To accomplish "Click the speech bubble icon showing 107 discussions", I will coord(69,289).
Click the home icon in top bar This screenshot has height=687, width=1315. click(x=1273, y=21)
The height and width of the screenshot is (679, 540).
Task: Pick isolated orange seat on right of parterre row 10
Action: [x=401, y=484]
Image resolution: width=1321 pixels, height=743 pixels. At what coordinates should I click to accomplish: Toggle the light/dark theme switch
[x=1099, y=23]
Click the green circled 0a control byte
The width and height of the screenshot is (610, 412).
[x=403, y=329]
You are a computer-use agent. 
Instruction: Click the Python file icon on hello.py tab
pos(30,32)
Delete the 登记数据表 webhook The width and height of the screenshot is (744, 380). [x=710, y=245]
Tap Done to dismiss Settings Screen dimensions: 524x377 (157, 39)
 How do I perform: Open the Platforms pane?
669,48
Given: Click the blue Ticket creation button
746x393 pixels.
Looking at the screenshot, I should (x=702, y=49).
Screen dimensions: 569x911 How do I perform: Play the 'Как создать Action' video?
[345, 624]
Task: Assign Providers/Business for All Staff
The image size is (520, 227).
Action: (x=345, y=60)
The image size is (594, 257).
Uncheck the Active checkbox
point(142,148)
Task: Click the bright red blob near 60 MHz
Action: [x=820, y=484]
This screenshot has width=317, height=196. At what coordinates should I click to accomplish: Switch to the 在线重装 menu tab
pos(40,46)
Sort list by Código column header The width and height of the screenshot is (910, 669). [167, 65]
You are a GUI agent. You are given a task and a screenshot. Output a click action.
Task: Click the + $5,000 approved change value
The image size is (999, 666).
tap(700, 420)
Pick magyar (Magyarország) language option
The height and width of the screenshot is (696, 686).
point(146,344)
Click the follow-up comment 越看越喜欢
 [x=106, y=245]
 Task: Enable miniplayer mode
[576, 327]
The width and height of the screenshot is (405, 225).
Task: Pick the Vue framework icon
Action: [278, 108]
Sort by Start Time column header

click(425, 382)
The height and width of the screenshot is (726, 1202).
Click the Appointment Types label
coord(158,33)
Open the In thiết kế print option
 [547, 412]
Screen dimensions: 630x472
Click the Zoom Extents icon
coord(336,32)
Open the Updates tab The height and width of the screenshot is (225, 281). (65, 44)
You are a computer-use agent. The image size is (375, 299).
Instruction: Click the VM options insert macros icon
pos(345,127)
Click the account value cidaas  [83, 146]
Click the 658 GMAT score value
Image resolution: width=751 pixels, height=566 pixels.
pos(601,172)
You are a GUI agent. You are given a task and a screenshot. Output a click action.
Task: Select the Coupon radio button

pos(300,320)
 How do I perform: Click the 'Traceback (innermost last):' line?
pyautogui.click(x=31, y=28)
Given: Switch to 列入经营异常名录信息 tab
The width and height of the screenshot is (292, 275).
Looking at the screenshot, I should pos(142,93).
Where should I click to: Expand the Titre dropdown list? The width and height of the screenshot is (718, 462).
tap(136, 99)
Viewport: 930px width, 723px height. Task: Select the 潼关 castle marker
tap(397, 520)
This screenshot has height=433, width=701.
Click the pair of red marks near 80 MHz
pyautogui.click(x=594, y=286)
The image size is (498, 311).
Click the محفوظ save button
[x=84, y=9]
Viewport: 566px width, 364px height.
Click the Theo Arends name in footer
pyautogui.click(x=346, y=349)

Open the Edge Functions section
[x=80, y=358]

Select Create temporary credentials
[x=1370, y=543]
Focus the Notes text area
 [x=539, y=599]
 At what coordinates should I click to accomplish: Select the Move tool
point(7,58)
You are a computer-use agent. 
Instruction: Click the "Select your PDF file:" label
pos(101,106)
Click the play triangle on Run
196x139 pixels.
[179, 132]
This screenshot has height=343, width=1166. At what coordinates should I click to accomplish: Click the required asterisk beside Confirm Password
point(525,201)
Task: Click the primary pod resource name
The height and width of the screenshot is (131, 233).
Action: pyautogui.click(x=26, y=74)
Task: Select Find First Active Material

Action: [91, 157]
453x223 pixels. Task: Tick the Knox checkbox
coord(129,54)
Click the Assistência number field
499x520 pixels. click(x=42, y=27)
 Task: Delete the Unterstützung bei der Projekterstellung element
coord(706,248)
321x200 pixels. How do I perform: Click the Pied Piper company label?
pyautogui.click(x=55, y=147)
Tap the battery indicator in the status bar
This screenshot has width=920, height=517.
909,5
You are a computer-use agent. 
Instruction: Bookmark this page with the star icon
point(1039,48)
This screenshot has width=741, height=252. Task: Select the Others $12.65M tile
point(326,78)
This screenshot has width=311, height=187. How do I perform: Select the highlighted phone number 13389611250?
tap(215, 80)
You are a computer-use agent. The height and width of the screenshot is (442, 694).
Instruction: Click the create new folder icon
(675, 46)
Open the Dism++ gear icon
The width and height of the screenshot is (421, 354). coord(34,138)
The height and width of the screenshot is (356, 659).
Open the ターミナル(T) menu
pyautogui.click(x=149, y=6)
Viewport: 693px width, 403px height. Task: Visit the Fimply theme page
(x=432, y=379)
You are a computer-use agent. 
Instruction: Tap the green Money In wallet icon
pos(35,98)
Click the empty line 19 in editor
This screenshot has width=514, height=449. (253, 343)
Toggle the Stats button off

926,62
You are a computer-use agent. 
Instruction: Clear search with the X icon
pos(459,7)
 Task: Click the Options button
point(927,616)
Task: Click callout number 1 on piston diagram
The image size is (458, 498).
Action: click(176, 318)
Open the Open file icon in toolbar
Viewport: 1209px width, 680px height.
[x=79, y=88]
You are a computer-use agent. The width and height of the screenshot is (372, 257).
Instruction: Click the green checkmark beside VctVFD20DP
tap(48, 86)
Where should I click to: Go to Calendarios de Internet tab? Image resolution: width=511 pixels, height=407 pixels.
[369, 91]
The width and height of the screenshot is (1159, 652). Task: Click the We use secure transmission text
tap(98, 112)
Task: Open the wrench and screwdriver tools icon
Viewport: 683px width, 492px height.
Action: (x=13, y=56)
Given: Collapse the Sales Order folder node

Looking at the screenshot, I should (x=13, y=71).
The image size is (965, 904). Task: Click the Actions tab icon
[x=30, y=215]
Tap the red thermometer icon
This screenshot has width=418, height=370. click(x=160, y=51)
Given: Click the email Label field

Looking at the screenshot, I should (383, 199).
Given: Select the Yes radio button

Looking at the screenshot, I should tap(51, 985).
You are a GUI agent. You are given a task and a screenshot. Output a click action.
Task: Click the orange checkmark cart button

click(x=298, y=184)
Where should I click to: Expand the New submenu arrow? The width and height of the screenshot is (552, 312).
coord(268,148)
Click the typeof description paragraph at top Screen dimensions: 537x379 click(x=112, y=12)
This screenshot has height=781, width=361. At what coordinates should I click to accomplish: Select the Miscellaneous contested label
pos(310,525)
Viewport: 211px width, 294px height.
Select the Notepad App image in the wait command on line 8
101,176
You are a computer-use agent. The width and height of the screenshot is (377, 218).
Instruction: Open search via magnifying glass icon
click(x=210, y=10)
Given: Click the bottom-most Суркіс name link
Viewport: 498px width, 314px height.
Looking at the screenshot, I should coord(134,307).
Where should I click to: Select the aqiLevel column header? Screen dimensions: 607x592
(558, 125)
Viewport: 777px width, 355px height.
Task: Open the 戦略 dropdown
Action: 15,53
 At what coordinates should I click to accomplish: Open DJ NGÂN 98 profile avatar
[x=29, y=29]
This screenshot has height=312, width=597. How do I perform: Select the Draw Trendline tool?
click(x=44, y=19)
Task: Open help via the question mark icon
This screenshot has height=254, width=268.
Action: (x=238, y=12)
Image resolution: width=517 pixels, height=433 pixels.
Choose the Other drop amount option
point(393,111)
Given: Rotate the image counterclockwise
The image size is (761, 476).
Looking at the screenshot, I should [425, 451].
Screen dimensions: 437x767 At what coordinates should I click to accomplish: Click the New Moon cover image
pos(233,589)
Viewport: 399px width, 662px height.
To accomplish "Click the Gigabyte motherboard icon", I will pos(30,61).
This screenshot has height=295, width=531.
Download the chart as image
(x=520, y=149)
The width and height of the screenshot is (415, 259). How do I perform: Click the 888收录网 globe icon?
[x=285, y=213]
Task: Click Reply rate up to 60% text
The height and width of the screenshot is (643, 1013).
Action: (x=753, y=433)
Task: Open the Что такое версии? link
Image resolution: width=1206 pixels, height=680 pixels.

#### PROBLEM STATEMENT
Look above for the line holding "Given: Click the bottom-most Суркіс name link" and the line holding "Image resolution: width=517". Retype both, and every line between them, word for word and nothing else.

#### ANSWER TO THIS TASK
Given: Click the bottom-most Суркіс name link
Viewport: 498px width, 314px height.
Looking at the screenshot, I should coord(134,307).
Where should I click to: Select the aqiLevel column header? Screen dimensions: 607x592
(558, 125)
Viewport: 777px width, 355px height.
Task: Open the 戦略 dropdown
Action: 15,53
 At what coordinates should I click to accomplish: Open DJ NGÂN 98 profile avatar
[x=29, y=29]
This screenshot has height=312, width=597. How do I perform: Select the Draw Trendline tool?
click(x=44, y=19)
Task: Open help via the question mark icon
This screenshot has height=254, width=268.
Action: (x=238, y=12)
Image resolution: width=517 pixels, height=433 pixels.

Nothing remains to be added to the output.